Non coupables
Lorsqu’on a le droit de tuer ou de laisser mourir un jeune garçon malade, on ne peut pas être coupable si l’on est policier. Les juges censés délivrer leurs sentences au nom du peuple français ne considèrent que rarement les défenseurs de l’ordre comme des justiciables ordinaires. Sauf cas de flagrant délit évident, avec témoins, de crimes avec preuve de forfaiture visible, le policier ne risque pas la même rigueur que le citoyen ordinaire. Le policier peut tuer, brutaliser, insulter, se laisser aller à des injures racistes ou sexistes, presque impunément. Cela ne regarde personne : « Circulez ! Il n’y a rien à voir ! » Il ne se passe pas de semaine ou de mois sans que la mansuétude de la justice se manifeste envers ces fonctionnaires chargés d’assurer notre sécurité et qui se comportent en hors-la-loi.

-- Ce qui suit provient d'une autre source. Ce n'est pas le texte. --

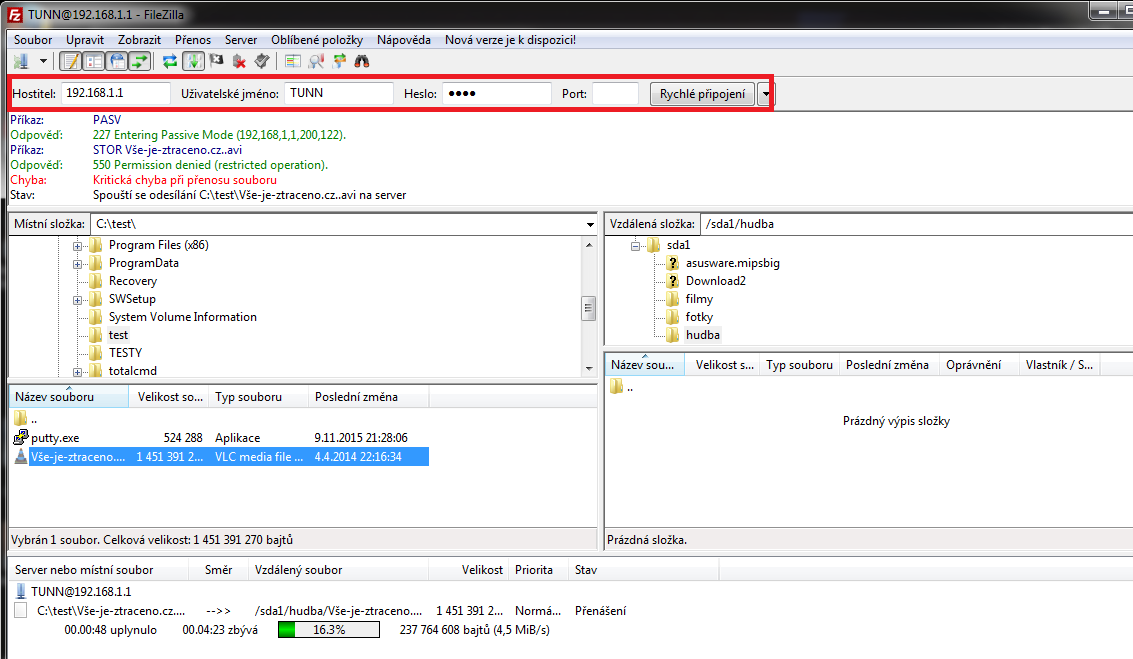
Task: Click the Refresh file lists icon
Action: (x=170, y=62)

Dernier exemple en date, le verdict « frappant », le 20 mars, des deux policiers de Mantes-la-Jolie qui ont causé la mort d’un jeune Français de 19 ans, nommé Aïssa, le 27 mai 1991 : dix mois de prison avec sursis. Pas coupable donc, et il aura fallu dix ans de procédure pour en arriver à ce verdict. Ces policiers étaient si peu coupables que, trois jours après le décès du garçon dans une cellule du commissariat de Mantes-la-Jolie, nous rappelle L’Écho des Cités (février 2001), sa mère recevait une lettre anonyme immonde : « Vos enfants ne sont pas des saints, étant plus racistes que les Français. Par contre, moi, je suis devenu très raciste à cause de ces Arabes. Ne touchez plus à la police car j’en fais partie et je n’hésiterai pas à tuer tous ces Arabes qui referont de la casse. N’oubliez pas que vous êtes en France ! » Par leur verdict, les juges de Versailles ont également banalisé ce langage ignoble qui nous renvoie à un passé peu glorieux de la police de ce pays.